§ What this task involves
Could you pull out the listing below, word for word, from its first line through the line containing "Action: point(1495,274)", both of those lines included?

§ Data supplied
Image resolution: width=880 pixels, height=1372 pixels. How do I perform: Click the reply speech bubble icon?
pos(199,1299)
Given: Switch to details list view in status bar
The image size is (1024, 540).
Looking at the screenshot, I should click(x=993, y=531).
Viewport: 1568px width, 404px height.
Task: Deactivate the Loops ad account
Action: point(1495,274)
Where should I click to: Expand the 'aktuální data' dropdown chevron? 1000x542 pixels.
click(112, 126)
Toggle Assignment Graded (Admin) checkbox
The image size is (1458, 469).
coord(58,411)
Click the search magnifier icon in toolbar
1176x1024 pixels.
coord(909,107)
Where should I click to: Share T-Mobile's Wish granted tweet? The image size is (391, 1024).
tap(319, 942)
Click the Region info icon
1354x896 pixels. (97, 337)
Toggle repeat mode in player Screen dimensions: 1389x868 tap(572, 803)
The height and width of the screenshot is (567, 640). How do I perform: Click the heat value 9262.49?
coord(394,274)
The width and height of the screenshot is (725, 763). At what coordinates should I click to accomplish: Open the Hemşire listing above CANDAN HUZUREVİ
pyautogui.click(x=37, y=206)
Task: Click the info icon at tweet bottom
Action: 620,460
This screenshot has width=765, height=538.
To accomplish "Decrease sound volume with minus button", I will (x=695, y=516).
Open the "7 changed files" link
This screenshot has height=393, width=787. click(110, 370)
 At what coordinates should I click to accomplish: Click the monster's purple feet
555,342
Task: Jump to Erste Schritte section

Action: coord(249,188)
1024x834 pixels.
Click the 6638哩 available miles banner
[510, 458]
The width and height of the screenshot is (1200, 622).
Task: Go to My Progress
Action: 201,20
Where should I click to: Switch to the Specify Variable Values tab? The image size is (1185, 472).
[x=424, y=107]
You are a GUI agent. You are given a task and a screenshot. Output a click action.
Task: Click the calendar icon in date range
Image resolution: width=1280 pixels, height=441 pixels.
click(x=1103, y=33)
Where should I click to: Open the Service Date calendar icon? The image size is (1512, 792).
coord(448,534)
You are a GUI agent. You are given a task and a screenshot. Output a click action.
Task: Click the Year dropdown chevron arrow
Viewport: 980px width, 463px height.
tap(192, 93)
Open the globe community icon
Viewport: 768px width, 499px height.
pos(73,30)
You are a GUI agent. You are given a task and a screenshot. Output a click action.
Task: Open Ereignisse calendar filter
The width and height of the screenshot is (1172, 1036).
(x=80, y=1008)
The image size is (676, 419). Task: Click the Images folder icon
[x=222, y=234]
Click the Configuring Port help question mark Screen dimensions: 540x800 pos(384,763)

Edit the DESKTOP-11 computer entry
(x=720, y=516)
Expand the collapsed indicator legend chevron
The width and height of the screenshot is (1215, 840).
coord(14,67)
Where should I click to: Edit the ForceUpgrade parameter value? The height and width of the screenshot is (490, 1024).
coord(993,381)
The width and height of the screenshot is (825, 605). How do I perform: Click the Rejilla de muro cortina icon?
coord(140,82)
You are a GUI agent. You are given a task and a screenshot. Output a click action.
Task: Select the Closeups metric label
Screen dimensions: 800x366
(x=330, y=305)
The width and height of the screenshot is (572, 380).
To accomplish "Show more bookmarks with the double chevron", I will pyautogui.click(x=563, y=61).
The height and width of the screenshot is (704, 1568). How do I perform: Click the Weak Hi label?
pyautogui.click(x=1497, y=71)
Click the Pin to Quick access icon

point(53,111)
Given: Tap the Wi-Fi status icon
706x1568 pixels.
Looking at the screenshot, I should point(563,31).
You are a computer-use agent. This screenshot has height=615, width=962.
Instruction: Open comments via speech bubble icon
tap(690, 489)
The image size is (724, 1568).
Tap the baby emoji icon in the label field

§ Task result
Image resolution: width=880 pixels, height=1372 pixels. How do I perform: Click the reply speech bubble icon?
pos(199,1299)
Given: Switch to details list view in status bar
The image size is (1024, 540).
Looking at the screenshot, I should click(x=993, y=531).
Viewport: 1568px width, 404px height.
Task: Deactivate the Loops ad account
Action: point(1495,274)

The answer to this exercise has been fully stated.